_DIRECTIONS FOR THIS TASK_:
Take every entry below and copy it out word for word.

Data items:
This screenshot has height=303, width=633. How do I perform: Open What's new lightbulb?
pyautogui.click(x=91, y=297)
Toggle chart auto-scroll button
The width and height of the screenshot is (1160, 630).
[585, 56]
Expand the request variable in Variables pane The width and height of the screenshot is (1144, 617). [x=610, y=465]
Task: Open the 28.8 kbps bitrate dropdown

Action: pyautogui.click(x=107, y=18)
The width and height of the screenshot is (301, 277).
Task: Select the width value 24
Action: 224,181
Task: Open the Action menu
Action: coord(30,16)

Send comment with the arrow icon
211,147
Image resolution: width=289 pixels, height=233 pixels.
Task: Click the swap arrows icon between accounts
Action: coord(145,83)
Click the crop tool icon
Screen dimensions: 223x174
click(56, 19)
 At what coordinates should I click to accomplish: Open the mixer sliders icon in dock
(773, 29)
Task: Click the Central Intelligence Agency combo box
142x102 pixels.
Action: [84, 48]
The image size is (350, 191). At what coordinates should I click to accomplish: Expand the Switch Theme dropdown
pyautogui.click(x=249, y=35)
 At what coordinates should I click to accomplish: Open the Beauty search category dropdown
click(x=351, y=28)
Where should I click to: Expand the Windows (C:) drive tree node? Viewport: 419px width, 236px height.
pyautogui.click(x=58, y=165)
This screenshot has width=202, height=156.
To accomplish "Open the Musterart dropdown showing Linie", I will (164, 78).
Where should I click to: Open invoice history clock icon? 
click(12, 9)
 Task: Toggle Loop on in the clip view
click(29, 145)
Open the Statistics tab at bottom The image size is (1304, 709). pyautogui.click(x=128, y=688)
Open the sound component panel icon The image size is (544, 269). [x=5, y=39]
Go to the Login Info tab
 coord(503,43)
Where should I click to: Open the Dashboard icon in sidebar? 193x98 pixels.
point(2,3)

_REPLY_:
This screenshot has height=303, width=633. How do I perform: Open What's new lightbulb?
pyautogui.click(x=91, y=297)
Toggle chart auto-scroll button
The width and height of the screenshot is (1160, 630).
[585, 56]
Expand the request variable in Variables pane The width and height of the screenshot is (1144, 617). [x=610, y=465]
Task: Open the 28.8 kbps bitrate dropdown

Action: pyautogui.click(x=107, y=18)
The width and height of the screenshot is (301, 277).
Task: Select the width value 24
Action: 224,181
Task: Open the Action menu
Action: coord(30,16)

Send comment with the arrow icon
211,147
Image resolution: width=289 pixels, height=233 pixels.
Task: Click the swap arrows icon between accounts
Action: coord(145,83)
Click the crop tool icon
Screen dimensions: 223x174
click(56, 19)
 At what coordinates should I click to accomplish: Open the mixer sliders icon in dock
(773, 29)
Task: Click the Central Intelligence Agency combo box
142x102 pixels.
Action: [84, 48]
The image size is (350, 191). At what coordinates should I click to accomplish: Expand the Switch Theme dropdown
pyautogui.click(x=249, y=35)
 At what coordinates should I click to accomplish: Open the Beauty search category dropdown
click(x=351, y=28)
Where should I click to: Expand the Windows (C:) drive tree node? Viewport: 419px width, 236px height.
pyautogui.click(x=58, y=165)
This screenshot has width=202, height=156.
To accomplish "Open the Musterart dropdown showing Linie", I will (164, 78).
Where should I click to: Open invoice history clock icon? 
click(12, 9)
 Task: Toggle Loop on in the clip view
click(29, 145)
Open the Statistics tab at bottom The image size is (1304, 709). pyautogui.click(x=128, y=688)
Open the sound component panel icon The image size is (544, 269). [x=5, y=39]
Go to the Login Info tab
 coord(503,43)
Where should I click to: Open the Dashboard icon in sidebar? 193x98 pixels.
point(2,3)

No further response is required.